A thread is the entity within a process that can be scheduled for execution by the Operating System [7]. Each thread maintains user and kernel stack areas, exception handlers, a scheduling priority, thread local storage, a unique thread identifier, and a set of structures the system will use to save the thread context until it is scheduled [8]. On x86 Windows NT, the kernel stack size is 12 KB, while x64 platforms enjoy a 24 KB kernel stack [9].

Fiber

A fiber is a unit of execution that must be manually scheduled by the application. Fibers run in the context of the threads that schedule them [10]. Fibers were added to Windows to assist in porting UNIX server applications to Windows [21].

PCB

Process Control Block or Kernel Process Block. The PCB is a KPROCESS structure, which is part of the EPROCESS data structure. The structure is used by the kernel to schedule threads.

EPROCESS

Executive Process Block is the Windows kernel data structure which represents a process [11]. This structure is accessible through the PsLookupProcessByProcessId function [12].

ETHREAD

Executive Thread Block is the Windows kernel data structure which represents a thread [13]. This structure is accessible through the PsLookupProcessByThreadId function [14].

PEB

The Process Environment Block contains information such as environmental variables [15] and the TLS (Thread Local Storage) array [16]. However, because the PEB contains information which may be modified by the program, it lies in the process address space [17]. A pointer to the PEB may be obtained through the EPROCESS block.

TEB

The Thread Environment Block is part of the ETHREAD data structure [15]. Because the TEB contains information which may be modified by the program, it lies in the process address space [16].

WinDbg

Visual Studio 8.0 exception while attempting to trace a rabbit thread

WinDbg and kd will be used to investigate the kernel's management of threads. A kernel debugger such as windbg or kd is required because it is desired to view objects and structures which are not available in the user area. Because these objects are kernel objects, Visual Studio does not know how to interpret their data. In addition, Visual Studio 2005 does not cope well with the techniques that follow. Finally, the method results in a "sp-analysis failed" from IDA Pro when building a call graph for analysis.

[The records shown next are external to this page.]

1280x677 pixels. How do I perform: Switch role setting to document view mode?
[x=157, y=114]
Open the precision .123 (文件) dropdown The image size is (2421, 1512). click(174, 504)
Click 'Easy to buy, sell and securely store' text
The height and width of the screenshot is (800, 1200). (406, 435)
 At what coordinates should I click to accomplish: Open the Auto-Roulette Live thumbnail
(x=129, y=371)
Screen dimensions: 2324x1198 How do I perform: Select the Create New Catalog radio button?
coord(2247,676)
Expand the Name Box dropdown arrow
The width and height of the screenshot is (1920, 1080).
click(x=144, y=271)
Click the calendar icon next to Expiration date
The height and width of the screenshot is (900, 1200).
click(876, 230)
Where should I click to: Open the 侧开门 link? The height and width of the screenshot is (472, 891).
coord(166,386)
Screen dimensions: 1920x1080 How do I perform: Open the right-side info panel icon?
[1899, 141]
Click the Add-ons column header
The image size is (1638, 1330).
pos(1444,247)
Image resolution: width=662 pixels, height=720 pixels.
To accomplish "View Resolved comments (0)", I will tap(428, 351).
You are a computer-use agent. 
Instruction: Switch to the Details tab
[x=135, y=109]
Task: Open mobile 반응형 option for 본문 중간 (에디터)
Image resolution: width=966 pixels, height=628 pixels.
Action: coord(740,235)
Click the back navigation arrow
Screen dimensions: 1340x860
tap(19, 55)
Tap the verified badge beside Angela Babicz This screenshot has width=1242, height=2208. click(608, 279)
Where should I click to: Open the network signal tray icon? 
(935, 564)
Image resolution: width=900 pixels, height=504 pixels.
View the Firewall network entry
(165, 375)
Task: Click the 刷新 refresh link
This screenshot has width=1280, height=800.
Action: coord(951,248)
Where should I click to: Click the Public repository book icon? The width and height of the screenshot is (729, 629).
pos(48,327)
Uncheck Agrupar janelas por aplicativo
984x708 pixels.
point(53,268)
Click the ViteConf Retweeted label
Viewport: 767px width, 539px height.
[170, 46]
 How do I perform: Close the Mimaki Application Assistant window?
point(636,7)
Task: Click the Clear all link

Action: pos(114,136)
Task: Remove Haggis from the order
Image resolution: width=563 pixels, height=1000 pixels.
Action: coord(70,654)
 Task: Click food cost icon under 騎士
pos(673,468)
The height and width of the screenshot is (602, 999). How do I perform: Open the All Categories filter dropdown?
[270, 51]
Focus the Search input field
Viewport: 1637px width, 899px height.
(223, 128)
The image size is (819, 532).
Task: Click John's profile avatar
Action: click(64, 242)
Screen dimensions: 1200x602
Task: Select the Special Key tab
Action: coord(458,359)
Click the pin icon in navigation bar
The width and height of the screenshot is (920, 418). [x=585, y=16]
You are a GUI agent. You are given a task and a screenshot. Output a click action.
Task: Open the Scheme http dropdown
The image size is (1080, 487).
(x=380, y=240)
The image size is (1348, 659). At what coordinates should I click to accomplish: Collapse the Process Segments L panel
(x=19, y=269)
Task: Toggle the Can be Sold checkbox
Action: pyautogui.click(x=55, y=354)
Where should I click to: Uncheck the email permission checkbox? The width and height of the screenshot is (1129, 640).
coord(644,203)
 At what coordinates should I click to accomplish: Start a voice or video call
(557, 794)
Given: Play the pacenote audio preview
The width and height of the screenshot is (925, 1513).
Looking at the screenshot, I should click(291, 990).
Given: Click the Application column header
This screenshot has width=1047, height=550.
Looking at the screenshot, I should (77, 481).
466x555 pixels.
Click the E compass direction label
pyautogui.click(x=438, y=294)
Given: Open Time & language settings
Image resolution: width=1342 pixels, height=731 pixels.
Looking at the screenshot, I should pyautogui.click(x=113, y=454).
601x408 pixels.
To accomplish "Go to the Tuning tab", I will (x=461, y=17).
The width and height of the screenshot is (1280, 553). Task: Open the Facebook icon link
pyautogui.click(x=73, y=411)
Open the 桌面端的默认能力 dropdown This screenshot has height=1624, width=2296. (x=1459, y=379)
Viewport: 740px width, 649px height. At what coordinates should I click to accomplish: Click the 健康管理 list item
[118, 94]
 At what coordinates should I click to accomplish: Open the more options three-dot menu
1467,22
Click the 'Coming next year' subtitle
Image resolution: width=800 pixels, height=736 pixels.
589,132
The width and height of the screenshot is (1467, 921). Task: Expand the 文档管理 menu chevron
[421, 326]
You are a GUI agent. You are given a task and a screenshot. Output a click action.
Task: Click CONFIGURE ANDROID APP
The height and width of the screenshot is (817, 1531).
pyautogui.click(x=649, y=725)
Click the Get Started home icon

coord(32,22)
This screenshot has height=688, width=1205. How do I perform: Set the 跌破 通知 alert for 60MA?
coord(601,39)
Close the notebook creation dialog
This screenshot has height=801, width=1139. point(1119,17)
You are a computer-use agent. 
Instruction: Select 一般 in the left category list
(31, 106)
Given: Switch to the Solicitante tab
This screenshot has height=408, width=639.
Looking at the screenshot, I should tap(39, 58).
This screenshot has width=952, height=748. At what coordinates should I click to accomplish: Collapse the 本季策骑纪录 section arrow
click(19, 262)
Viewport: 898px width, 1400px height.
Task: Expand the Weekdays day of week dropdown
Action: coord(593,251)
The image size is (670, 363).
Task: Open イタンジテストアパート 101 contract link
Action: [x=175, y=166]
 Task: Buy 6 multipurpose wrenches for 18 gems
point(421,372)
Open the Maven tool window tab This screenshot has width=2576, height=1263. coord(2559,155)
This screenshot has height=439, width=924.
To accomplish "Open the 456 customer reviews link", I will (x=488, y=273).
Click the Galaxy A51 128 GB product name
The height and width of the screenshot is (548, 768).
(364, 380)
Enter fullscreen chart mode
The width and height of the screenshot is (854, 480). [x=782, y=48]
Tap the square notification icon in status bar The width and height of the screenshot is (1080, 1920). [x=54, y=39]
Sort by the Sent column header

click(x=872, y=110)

Basic WinDbg use was introduced in An Analysis of the Windows PE Checksum Algorithm [19]. The following will extend the discussion. To examine the kernel object associated with processes and threads, start WinDbg. Accept the default parameters as they do not affect the local debug session. Before clicking OK, select the Local tab. Otherwise, WinDbg will attempt to establish a connection on a COM port. Refer to figures 2 and 3. Note that initiating a Kernel Debug session will allow the use of the debugger. Otherwise, one would have to load an executable to have access to the Command window.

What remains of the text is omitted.